So I glided away from this customer as quickly and effortlessly as my mom had glided the moment she'd crossed the stage to claim her Miss California crown. And as she had when she'd accepted third runner-up in the Miss America pageant, still displaying grace, beauty, charm, and a fervent wish for world peace—even though she must have been disappointed enough to snap the heads off each and every judge, with no thought to sustaining cuticle damage.
"Excuse me," the customer called again. "Can you help me?"
She appeared next to me, panting and out of breath, forcing me to stop. She looked as if she could use a shot of Bolt, but I didn't offer it. Really, people should speak up if they want something, shouldn't they?
"I'm trying to find the—"
"I'm only here to distribute the drinks," I said.
I walked away.
Okay, so maybe handing out this Bolt stuff wouldn't be so bad.

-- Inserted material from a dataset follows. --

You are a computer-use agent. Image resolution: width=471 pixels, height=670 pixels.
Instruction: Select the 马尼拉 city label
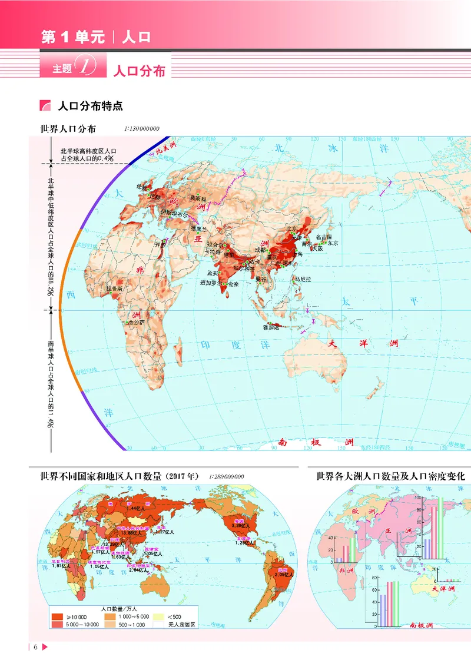303,279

I changed my mind a moment later when I saw Rita bearing down on me. She planted herself in front of me and glared at my tray.
"You haven't given out a single sample, have you?" she declared.
"Of course I have," I told her. "I gave out all of them and just refilled the tray."
Yeah, okay, that could have happened.
"Are you telling the customers where to find the bottles?" she demanded.
If I bothered to speak to a customer, I would tell them. Maybe.
"Are you telling them how much it costs?" she asked.
Jeez, how much was this stuff, anyway?
"And that they can charge it to their Holt's accounts?" Rita asked.
No way was I doing that.
"How about the nutritional facts?" Rita asked. "Are you telling them the nutritional information?"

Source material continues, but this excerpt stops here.